Benrath. In die Zeit von Ludwig XIV. und Ludwig XV. fühlten die Hörer sich versetzt, die zur Eröffnung des neuen Wandelkonzert-Reigens gekommen waren. Passend zum Herbstbeginn lud die Neue Düsseldorfer Hofmusik zu Jagdszenen ins Benather Schloss. Von Horst Schaumann

Winfried Fechner vermochte wieder einmal das Publikum mit seinen Erzählungen aus alten Zeiten zu fesseln, speziell aus dem Leben der Könige und ihrer Entourage in Versailles, dem Jagdschloss par excellence. Dabei ließ er auch die negativen Aspekte nicht aus, vor allem die fehlenden Toiletten. Schmunzelnd erfuhr die Hörerschaft von den Hinterlassenschaften des Hochadels in den Ecken der Prunksäle und -zimmer. Ein Heer von Bediensteten war nur dafür da, sie zu beseitigen. Parfums wurden nicht zuletzt deshalb erfunden, um die sonstigen Düfte nicht wahrnehmen zu müssen.

Ein Grund mehr, sich in den umgebenden Wäldern einer besonderen Lust hinzugeben: der Hetz- oder Parforcejagd auf großes und kleines Wild. So war einst auch der Park von Schloss Benrath ein Wildgehege zur Jagdfreude seiner Besitzer.

Um andere Jagdteilnehmer nicht zu gefährden, nutzte man seit alten Zeiten Hornsignale. Doch vom Kuh- bis zum Parforcehorn, das die Reiter über Kopf und Schulter hängen konnten, war ein langer Weg. Den schilderten die drei Hornsolisten der Hofmusik trefflich mit viel Musik. Joaquin Palet, Stefan Oetter und Oliver Kersken begannen im Vestibül mit einem 'Souvenir du Chateau' von Sombrun und spielten als Türöffner zum Kuppelsaal 'Air' von Meister Händel, die er nicht für die Jagd, sondern für die Kammer komponiert hat. Entsprechend einfühlsam gingen die Künstler zu Werke.

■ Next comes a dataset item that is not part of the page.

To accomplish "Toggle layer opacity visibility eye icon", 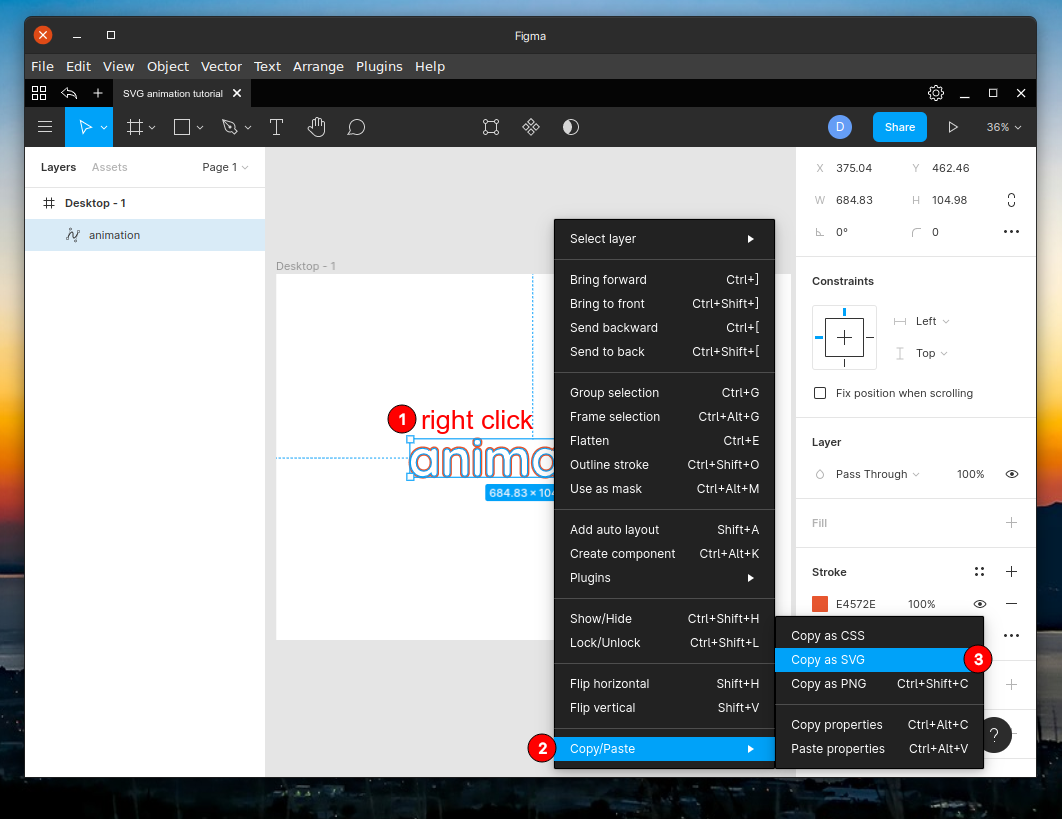I will tap(1011, 474).
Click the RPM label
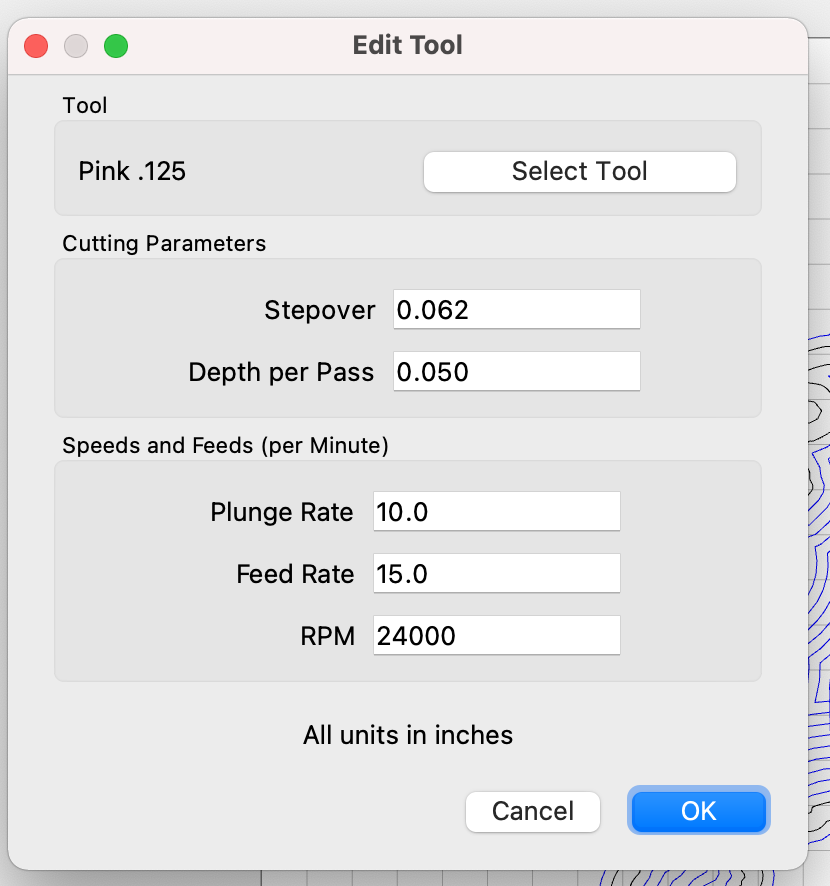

Den Prunksaal bis hoch zum Bildnis der Jagdgöttin Diana in der Kuppel füllten Hörnerklänge von Marc Antoine Marquis de Dampière, einem Meister am französischen Hof. Einen reichen Fundus an Signalen oder Fanfaren schuf man für die Naturhörner. Und die Solisten des Abends ließen sie mit Bravour erklingen. Auf ihren, den Originalen aus Frankreich im vergangenen Jahrhundert nachgebauten Instrumenten, bliesen sie zum Aufbruch - zur Hundefütterung, zu Ehren des Königs und des Hl. Hubertus. Einen ganzen Jagdtag erlebte das Publikum mit Begeisterung, dieweil Stefan Oetter im Gartensaal der Kurfürstin, Oliver Kersken in dem des Kurfürsten und Joaquin Palet im Kuppelsaal blies und alle drei mit dem Nachhall spielten. Großer Beifall war der Dank des Publikums für einen gelungenen Herbstabend.